Comparison of the Rv0378 gene of M. tuberculosis H₃₇Rv with PE_PGRS61, PE_PGRS33, PE_PGRS10, and PE_PGRS3 of M. tuberculosis H₃₇Rv. Identical amino acids are indicated by asterisks and the high similarity is indicated by a colon. A single dot denotes lesser similarities. Hyphens indicate gaps introduced to optimize alignment. The alignment was performed using the CLUSTAL O (1.2.4) Program. PE_PGRS pentapeptide is shown in bold and also marked by underline.

3.3 Secondary structure prediction

The secondary structure prediction analysis is done by PSIPRED shows the graphical representation of the percentage of the α-helices, β-sheets and coil region. PSIPRED server predicted to the secondary structure prediction of the protein analysis by the single amino acid sequence or FASTA format submission of the protein sequence. In Rv0378 protein, PSIPRED server predicted this protein is completely accommodating the coiled region which is clearly shown in Figure 2.

Figure 2: Secondary structure prediction of Rv0378 by PSIPRED tool.

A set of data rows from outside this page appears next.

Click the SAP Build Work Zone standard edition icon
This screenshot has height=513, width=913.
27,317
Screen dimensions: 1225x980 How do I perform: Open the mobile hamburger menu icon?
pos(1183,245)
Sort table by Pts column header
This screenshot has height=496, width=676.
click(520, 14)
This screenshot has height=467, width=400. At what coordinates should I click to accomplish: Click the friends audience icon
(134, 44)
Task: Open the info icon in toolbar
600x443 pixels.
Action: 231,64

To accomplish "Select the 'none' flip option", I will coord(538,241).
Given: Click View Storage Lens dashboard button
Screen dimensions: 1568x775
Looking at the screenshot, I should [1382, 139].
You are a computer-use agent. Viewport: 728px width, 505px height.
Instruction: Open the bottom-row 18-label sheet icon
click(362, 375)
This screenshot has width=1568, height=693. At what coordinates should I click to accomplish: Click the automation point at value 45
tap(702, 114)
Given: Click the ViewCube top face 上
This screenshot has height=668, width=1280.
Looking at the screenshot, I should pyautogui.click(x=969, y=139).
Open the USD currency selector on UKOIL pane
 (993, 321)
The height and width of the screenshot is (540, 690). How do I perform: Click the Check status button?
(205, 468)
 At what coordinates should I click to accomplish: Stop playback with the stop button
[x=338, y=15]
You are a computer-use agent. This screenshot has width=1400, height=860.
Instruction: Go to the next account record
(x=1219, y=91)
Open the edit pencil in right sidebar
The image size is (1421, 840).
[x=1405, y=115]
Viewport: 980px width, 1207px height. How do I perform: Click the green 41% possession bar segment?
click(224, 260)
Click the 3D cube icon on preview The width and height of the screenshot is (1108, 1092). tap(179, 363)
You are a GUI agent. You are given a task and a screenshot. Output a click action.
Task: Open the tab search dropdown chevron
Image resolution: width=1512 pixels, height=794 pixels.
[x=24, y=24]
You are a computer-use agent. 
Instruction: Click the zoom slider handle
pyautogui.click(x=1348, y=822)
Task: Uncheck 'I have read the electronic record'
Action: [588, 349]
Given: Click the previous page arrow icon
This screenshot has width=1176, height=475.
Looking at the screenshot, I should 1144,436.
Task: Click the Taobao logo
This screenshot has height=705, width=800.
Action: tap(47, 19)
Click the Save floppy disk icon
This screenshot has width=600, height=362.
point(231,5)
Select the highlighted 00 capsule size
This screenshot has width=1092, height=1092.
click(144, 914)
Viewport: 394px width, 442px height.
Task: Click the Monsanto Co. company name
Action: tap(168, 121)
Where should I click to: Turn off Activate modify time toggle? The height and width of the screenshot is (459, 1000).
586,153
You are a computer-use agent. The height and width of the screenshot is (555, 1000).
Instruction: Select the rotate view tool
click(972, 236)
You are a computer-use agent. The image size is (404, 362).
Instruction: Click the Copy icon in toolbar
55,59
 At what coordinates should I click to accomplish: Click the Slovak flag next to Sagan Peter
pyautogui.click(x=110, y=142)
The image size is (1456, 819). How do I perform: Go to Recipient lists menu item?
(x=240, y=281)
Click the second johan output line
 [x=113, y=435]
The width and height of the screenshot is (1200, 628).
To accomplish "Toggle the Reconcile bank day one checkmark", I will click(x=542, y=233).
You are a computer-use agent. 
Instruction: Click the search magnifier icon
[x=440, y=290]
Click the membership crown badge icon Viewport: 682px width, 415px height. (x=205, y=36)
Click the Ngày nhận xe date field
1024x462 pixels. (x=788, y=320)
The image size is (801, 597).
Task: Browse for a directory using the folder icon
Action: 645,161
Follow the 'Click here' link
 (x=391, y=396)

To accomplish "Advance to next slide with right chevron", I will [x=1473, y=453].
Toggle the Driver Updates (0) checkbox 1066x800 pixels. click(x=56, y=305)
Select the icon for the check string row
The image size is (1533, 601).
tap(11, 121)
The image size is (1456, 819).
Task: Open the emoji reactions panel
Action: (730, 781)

The graphical output of PSIPRED prediction of secondary structure of the protein shows this protein have Coiled region 1-73 amino acid.

3.4 Molecular modelling

As we probably know for the protein modelling, first we retrieved the sequence for the UniProtKB ID (O53713) of Rv0378 protein which has 73 amino acid sequences. The Rv0378 protein appears as an approximate protein and had not previously studied. The Rv0378 protein modelling is based on homology modelling and it's done by I-TASSER, RaptorX and Phyre2 where the result is satisfactory. The homology modelling is done by I-TASSER threading the template by the MUSTER, FFAS-3D, SPARKS-X, HHSEARCH2, HHSEARCH I, Neff-PPAS, HHSEARCH, pGen THREADER, wdPPAS and PROSPECT2 threading programs. The threading template result shows Rv0378 protein template PDB hit is 3BOI and 2PNE whose identity is 44% coverage area of the template is 100% and the normalized z-score are 6.28 for 3BOI and 0.97 for 2PNE which is satisfactory and it’s shown in Table 2 and the top ten ranks identified structural analogues PDB of the Rv0378 is in Supplementary Table S2.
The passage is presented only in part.